Stage 3: Practicing self-care (Refer to Stage 7 for details)

Taking care of yourself is also very important in dealing with your grief. Self-care includes getting proper rest and nutrition, finding the time to exercise, taking care of your personal hygiene and mental health.

Stage 4: Practicing mindfulness

Being mindful means being present and accepting things as they are right now. This higher awareness leads to peacefulness and a sense of calm that will help you in coping during stressful times.

Challenge: Mindfulness being in the present.

  • Practice meditation daily. Focus on my breathing, if distracted stop the thought forgive myself about lack of focus and return to breathing.
  • STOP. Look around and find beauty the beauty that is everywhere, take it in and comment to someone about it.

Mindfulness works because it forces you to let go of the past and it relieves you of the pressure and anxiety caused when you think about what will help you in the future.

## Records
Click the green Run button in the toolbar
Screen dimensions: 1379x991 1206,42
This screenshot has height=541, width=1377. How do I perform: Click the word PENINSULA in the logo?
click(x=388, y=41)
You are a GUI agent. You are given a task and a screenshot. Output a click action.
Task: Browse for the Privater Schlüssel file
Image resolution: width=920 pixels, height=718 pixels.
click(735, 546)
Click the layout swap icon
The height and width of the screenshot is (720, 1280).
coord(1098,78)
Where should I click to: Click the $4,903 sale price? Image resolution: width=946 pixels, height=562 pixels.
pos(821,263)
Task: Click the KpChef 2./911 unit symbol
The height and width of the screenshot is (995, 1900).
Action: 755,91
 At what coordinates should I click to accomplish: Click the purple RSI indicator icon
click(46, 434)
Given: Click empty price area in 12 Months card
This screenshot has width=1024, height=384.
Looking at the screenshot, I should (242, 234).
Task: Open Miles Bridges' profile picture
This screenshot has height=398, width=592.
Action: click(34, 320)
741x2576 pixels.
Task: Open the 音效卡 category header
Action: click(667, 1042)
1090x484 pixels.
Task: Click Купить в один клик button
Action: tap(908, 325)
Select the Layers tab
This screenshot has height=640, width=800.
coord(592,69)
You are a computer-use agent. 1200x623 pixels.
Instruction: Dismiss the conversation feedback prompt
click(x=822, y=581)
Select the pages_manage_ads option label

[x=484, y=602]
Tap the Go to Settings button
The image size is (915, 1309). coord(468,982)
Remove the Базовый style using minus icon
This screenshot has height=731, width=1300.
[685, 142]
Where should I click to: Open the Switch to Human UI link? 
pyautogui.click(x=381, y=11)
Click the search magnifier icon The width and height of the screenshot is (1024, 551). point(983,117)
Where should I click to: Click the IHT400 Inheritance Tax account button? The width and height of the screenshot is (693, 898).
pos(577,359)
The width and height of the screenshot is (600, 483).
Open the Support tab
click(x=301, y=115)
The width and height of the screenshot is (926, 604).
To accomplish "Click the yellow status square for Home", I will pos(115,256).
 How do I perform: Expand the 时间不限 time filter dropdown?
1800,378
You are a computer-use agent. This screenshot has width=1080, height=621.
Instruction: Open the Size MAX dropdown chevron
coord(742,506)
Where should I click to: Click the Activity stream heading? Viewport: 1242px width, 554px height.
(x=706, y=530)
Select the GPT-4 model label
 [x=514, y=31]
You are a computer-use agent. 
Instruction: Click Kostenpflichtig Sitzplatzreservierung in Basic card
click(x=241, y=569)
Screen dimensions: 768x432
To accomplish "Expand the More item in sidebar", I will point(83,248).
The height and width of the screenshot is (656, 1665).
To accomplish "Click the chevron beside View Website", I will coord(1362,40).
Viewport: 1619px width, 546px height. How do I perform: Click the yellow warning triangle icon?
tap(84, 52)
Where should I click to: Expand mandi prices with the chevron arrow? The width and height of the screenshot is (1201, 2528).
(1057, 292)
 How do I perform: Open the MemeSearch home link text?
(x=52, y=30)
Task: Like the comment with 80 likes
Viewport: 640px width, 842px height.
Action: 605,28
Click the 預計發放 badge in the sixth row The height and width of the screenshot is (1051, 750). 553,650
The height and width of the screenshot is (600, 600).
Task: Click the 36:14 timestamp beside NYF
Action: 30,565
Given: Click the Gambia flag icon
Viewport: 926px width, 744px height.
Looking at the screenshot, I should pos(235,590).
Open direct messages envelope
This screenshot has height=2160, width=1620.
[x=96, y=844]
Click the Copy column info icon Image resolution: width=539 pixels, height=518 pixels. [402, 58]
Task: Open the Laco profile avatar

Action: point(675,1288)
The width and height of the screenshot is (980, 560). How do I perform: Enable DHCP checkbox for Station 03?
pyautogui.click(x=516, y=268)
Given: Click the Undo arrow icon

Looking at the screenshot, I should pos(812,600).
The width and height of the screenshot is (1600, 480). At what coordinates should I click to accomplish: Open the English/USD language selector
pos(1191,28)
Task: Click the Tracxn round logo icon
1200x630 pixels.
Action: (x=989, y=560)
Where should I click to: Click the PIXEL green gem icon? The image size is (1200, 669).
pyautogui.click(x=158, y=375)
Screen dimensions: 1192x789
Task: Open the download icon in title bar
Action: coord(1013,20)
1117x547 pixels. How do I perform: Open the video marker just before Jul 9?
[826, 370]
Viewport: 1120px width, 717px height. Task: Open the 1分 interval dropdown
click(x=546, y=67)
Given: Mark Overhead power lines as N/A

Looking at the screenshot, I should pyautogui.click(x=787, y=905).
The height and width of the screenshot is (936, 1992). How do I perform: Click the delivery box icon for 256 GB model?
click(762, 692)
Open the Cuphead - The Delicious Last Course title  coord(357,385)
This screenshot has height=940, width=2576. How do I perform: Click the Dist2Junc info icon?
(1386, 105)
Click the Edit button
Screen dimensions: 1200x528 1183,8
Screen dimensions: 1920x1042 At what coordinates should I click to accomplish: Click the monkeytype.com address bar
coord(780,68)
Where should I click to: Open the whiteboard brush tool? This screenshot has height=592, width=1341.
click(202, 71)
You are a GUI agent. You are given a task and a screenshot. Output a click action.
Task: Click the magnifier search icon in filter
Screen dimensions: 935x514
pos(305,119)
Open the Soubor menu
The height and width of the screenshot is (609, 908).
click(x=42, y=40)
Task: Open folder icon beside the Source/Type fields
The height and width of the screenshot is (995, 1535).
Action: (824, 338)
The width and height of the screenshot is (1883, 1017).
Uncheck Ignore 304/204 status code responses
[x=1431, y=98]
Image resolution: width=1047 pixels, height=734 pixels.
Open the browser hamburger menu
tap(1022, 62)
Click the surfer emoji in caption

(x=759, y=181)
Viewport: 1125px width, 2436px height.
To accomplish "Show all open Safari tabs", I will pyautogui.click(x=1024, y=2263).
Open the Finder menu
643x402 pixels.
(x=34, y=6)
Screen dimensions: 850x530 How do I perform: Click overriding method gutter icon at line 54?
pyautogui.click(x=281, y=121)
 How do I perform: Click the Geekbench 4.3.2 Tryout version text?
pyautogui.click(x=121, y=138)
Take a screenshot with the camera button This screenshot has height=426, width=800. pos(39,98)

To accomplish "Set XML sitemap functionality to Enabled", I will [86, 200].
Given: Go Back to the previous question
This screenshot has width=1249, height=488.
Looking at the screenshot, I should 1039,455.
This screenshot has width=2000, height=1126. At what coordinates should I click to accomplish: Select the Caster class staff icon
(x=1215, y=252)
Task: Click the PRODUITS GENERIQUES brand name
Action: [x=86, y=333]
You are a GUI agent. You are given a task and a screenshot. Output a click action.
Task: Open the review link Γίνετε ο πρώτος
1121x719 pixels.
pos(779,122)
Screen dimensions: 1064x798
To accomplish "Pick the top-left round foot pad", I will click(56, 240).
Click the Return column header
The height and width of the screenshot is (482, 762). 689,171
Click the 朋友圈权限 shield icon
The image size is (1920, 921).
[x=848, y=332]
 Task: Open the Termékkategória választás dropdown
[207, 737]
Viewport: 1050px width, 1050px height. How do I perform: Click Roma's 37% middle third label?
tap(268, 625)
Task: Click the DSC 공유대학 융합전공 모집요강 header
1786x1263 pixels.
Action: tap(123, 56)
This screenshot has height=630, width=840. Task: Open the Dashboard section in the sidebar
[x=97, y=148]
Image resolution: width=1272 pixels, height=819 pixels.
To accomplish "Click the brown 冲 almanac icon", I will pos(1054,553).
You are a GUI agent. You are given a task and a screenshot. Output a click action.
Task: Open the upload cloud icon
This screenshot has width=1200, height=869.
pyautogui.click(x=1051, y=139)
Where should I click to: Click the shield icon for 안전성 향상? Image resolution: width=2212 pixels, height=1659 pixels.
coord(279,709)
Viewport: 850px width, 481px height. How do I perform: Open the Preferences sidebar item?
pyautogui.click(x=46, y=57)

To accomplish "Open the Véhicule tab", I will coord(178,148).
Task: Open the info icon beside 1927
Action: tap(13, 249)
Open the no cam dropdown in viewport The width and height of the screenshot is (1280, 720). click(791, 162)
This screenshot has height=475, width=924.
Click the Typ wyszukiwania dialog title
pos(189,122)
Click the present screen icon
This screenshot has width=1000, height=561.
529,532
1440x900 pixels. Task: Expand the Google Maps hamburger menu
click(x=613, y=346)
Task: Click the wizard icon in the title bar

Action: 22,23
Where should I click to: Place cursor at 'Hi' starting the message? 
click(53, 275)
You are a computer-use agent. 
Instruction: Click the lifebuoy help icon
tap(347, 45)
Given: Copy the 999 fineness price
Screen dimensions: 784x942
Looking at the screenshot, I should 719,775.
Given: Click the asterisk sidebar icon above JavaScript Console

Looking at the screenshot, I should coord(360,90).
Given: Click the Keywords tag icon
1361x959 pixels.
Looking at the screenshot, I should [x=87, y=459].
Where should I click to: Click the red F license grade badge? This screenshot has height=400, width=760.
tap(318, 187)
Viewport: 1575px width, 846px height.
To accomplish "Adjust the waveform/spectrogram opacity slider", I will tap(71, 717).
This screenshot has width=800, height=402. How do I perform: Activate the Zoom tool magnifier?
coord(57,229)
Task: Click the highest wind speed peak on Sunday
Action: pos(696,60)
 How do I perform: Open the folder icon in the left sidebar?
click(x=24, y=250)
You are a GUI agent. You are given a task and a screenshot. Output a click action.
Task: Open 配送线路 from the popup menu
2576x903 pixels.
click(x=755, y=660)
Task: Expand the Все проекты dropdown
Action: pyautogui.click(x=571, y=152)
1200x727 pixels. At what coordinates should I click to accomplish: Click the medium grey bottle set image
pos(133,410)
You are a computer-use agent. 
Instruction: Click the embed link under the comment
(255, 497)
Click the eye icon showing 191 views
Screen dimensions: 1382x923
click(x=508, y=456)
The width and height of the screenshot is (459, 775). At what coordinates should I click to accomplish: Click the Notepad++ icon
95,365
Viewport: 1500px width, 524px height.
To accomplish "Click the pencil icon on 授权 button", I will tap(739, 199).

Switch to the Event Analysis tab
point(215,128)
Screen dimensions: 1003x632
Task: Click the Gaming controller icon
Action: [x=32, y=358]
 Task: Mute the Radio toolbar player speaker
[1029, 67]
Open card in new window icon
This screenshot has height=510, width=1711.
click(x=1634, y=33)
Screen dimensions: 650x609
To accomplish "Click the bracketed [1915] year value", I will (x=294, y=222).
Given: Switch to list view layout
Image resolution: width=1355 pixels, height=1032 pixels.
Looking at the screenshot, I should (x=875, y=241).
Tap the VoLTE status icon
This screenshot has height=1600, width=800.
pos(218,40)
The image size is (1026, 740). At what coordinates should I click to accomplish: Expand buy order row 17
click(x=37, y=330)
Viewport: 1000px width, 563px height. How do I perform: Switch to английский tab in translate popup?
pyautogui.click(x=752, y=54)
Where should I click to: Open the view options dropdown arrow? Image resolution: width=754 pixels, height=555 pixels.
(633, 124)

## Exercise objective
In the text on self-care and mindfulness, what does being mindful mean?

## Answer space
Being present and accepting things as they are right now.